THE PROBLEM → Exactly the lines from the one holding "Task: Select the" through the end of the material below must be printed, nothing more, and the pictures must be dropped.

DATA FOR THIS EXERCISE →
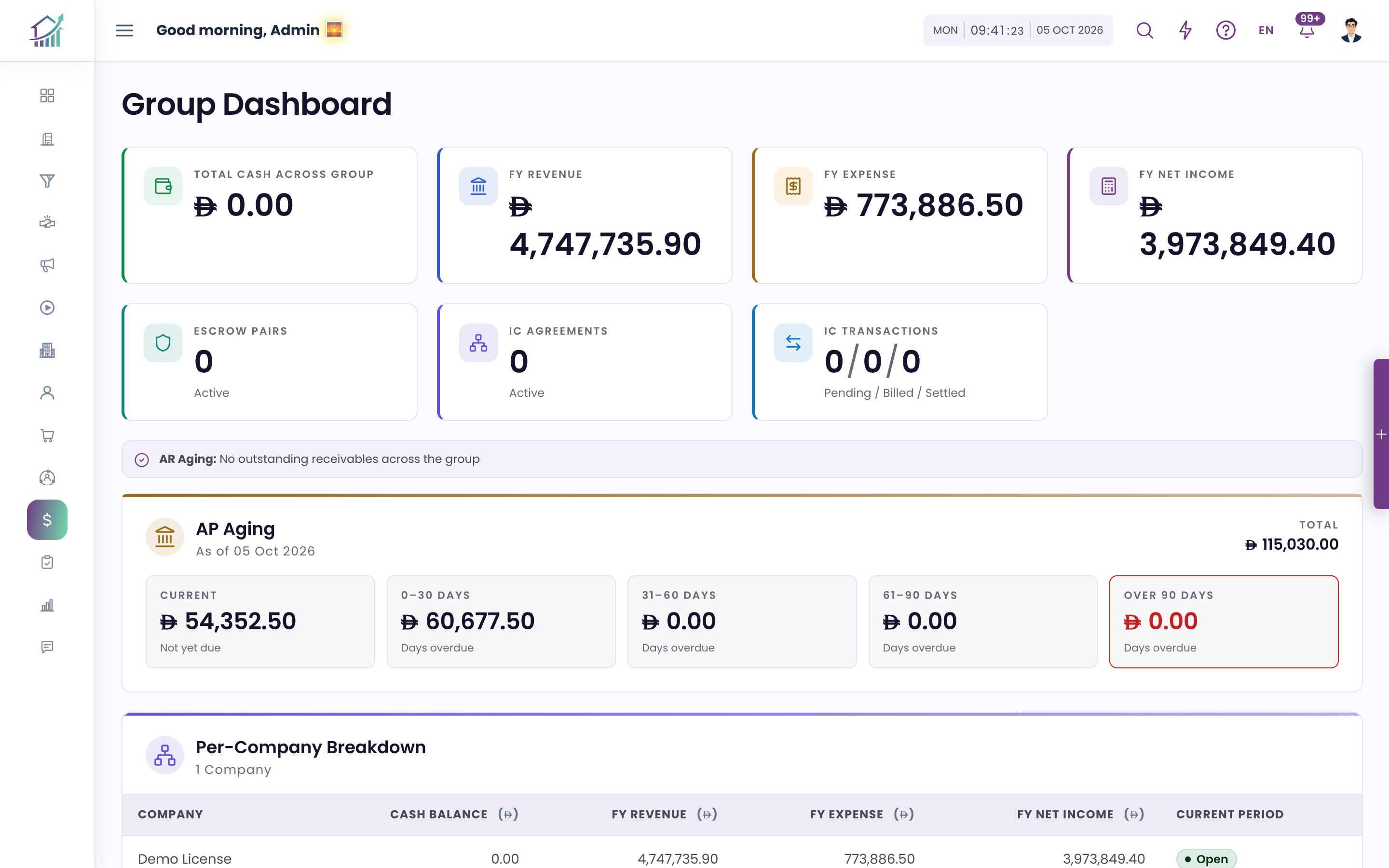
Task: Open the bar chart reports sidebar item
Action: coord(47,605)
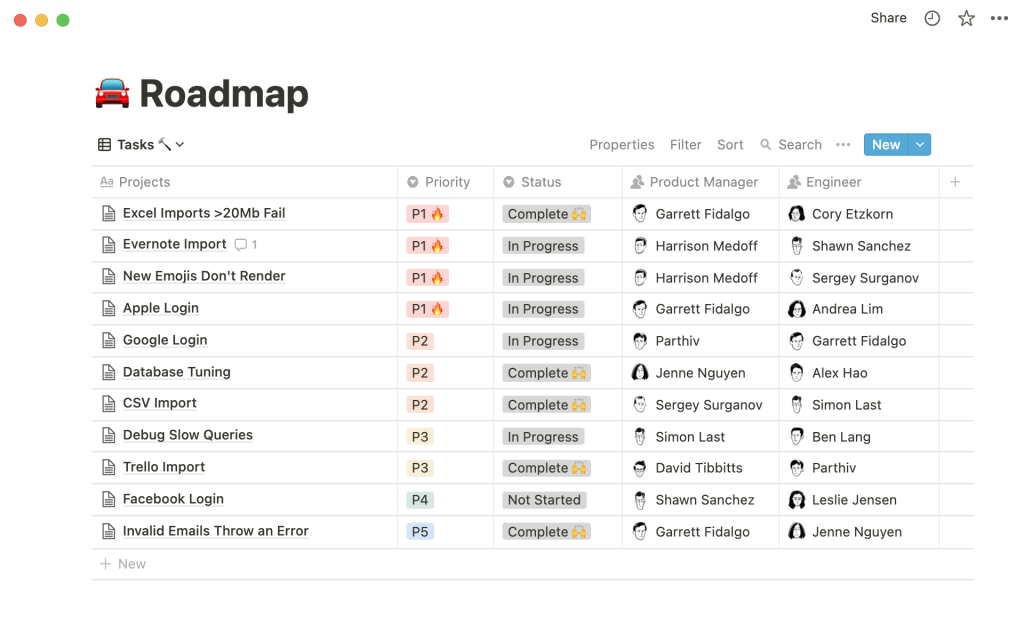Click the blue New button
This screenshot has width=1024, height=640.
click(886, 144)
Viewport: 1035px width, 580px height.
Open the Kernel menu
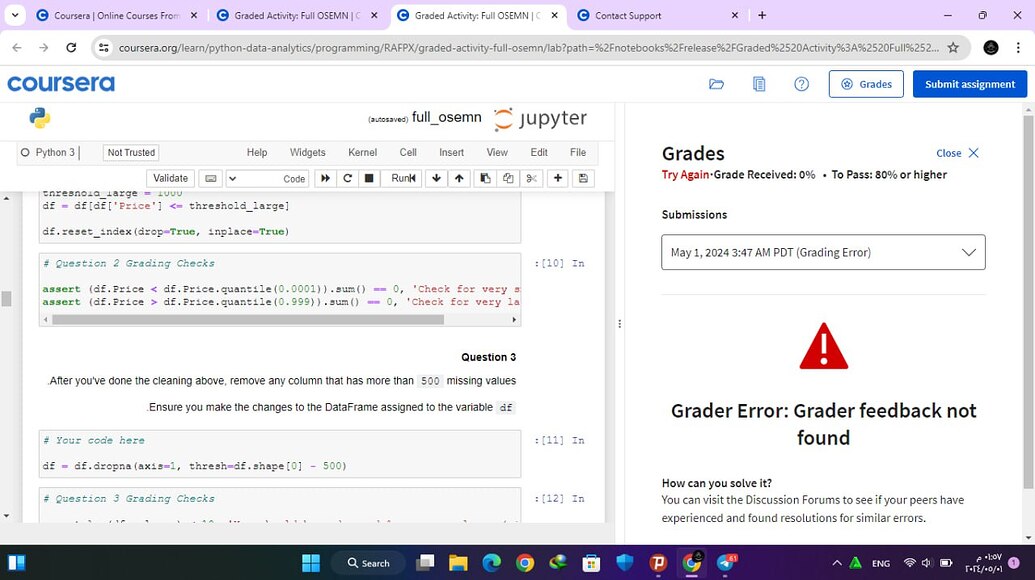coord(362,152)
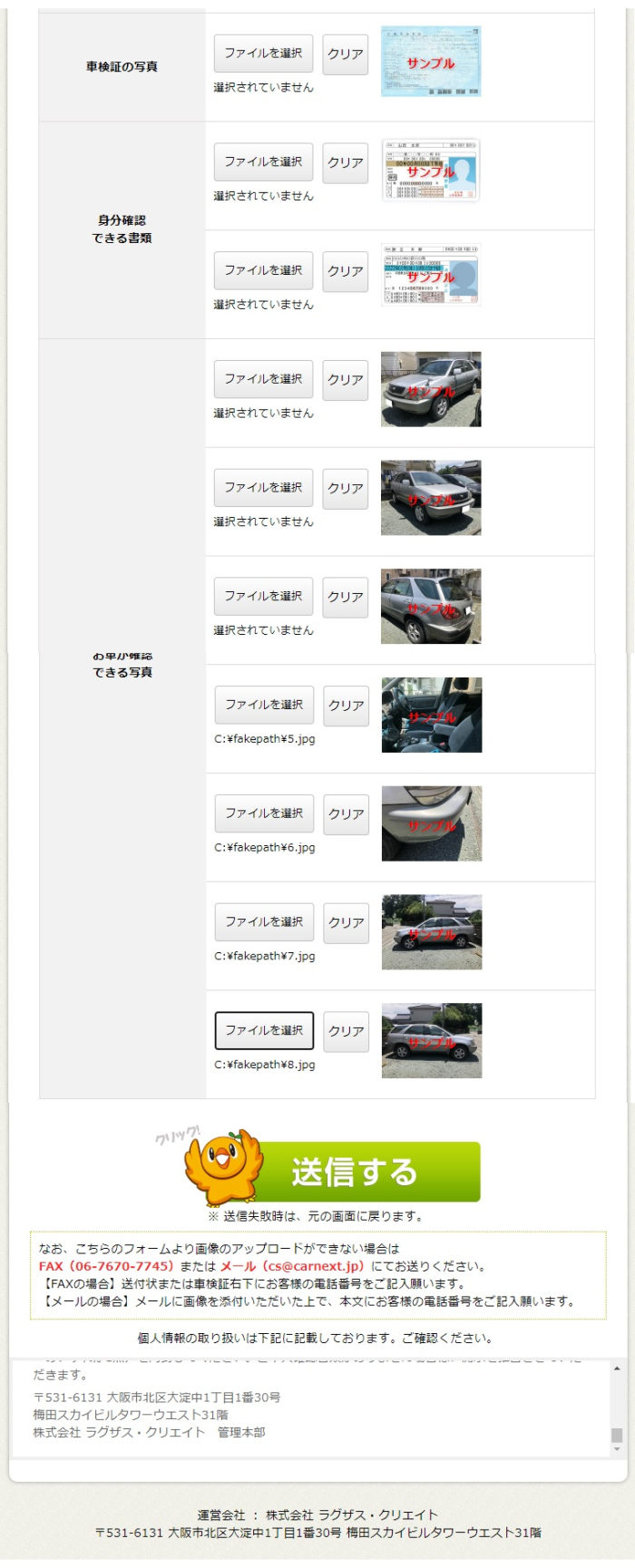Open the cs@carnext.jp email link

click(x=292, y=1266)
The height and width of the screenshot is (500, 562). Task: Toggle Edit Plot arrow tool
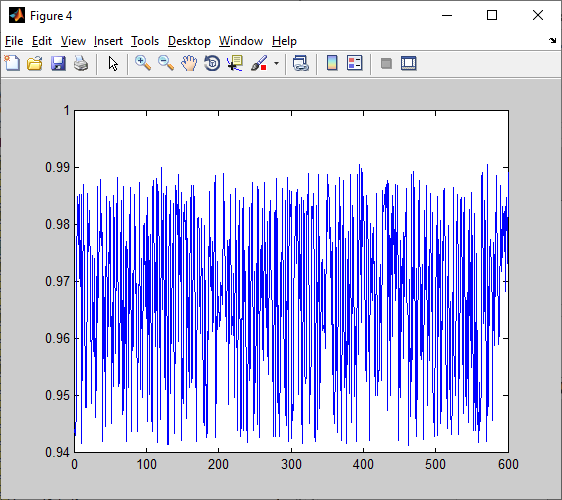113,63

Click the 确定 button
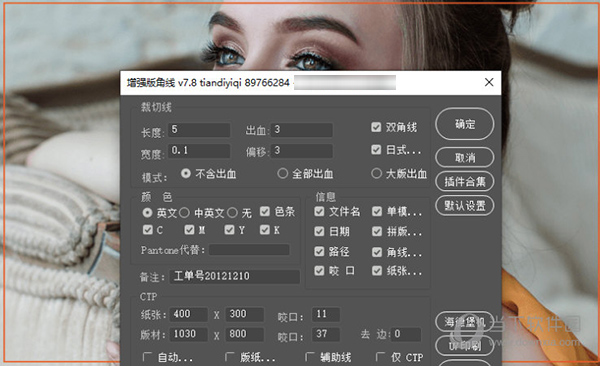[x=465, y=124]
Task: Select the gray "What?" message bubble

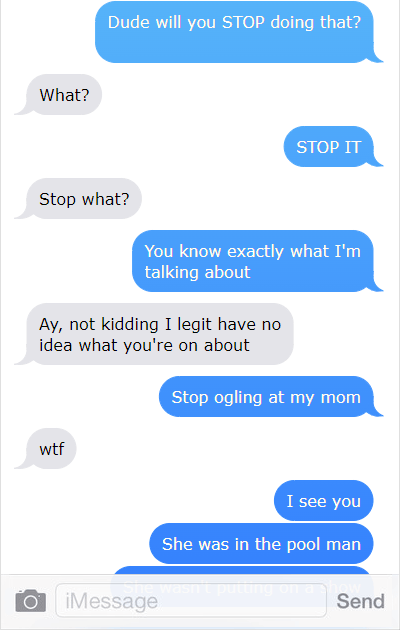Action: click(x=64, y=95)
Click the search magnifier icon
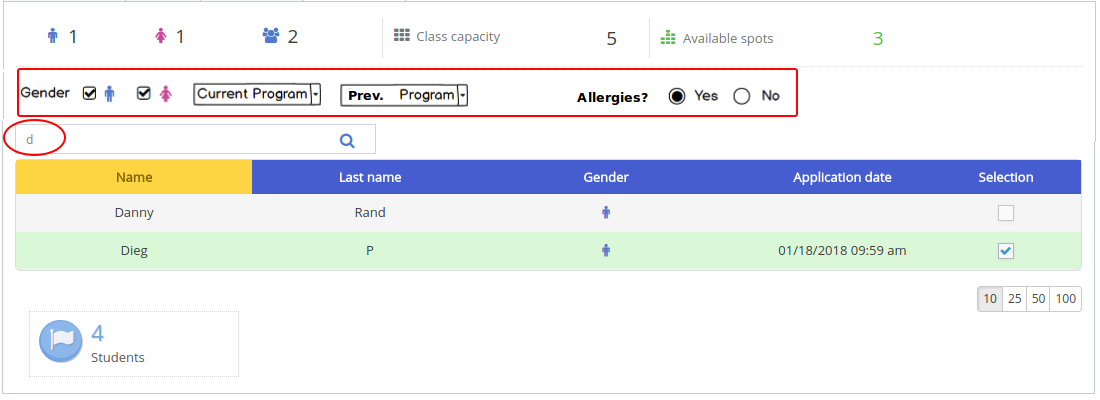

RESPONSE AREA →
Task: Select the gray "What?" message bubble

Action: click(x=64, y=95)
Click the search magnifier icon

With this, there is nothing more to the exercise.